Burası çok önemli. Evet, bu gibi öğrenciler özel ve sıkı bir çalışma ile soru hırsızlığı yapmadan da emniyet, yargı ve TSK sınavlarını kazanabilirlerdi. Böyle olunca belki 100 kişi yerine 50 kişi kazanırdı. Devleti ele geçirme FETÖ adına biraz gecikebilirdi ama netice değişmezdi. Neden bu yola gidilmedi de, sınav soruları en zeki öğrencilere de verildi?
Gaye, onları FETÖ’ye gebe bırakmaktı. Tıpkı şantaj kasetleri ile gebe bırakılan siyasetçiler, işadamları, bürokrat ve gazeteciler gibi... F. Gülen en ahlaksız yollarla insanları kendisine mahkûm etti.

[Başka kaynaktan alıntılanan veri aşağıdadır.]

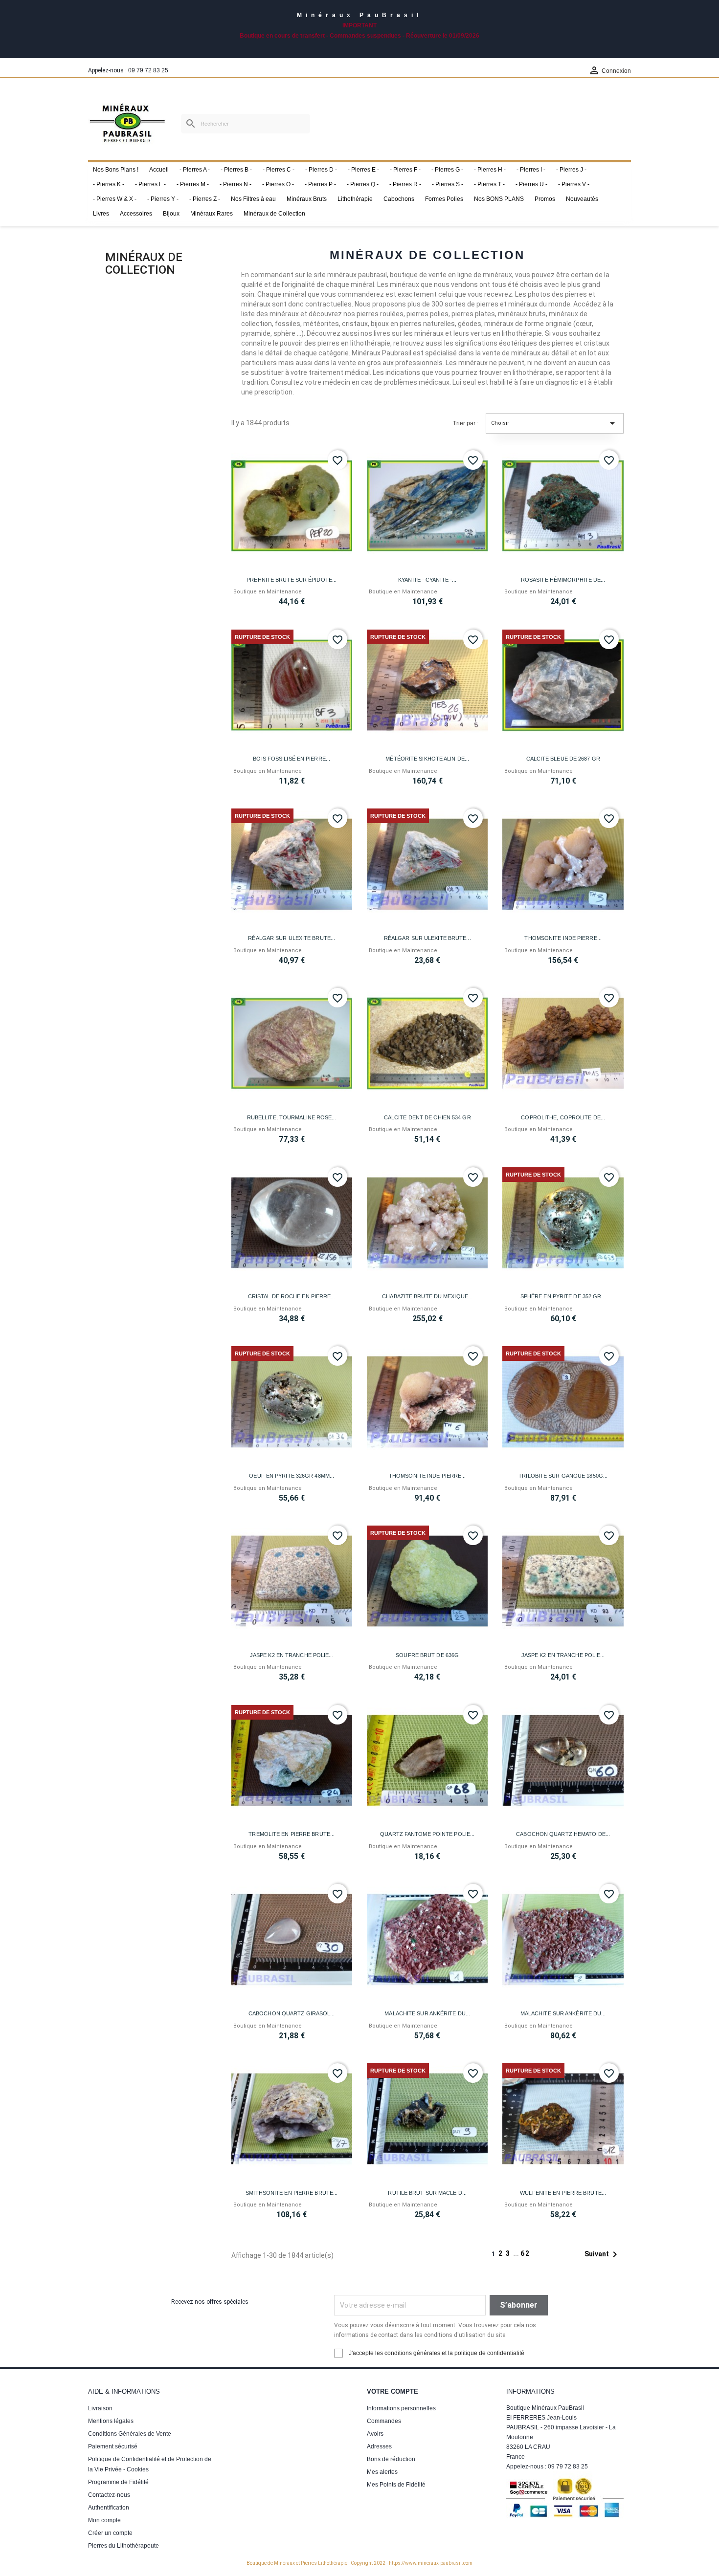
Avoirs (375, 2433)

Karaktersizliğin en üst mertebesi olan insan kullanmayı, kendisine yol edindi.
FETÖ yapılanmasının zor çözülmesinin bir sebebi de bu gebe bırakma stratejisidir. Soru hırsızlığı ile kurumlara sızan FETÖ mensupları, bulundukları konumlarda yükselmeleri sırasında yeni soru hırsızlıkları, kumpaslar, katakulliler ile daha yukarılara, daha üst mevkilere çıktılar. İtaat ettikçe daha da yükseleceklerini biliyorlardı... Her defasında, kendilerine bu imkânı sağlayan FETÖ elebaşına kayıtsız şartsız itaat ettiler. F. Gülen ise alay edercesine, “insan iyiliğin kölesidir” diyordu. Ama onun “iyilikleri” gayri meşrû, gayri ahlakî, gayri İslâmi’ydi.
FETÖ’nün beli kırıldı. Mensupları da insan içine çıkamaz hale geldiler. İşte asıl ceza, bu manevi dışlanmadır...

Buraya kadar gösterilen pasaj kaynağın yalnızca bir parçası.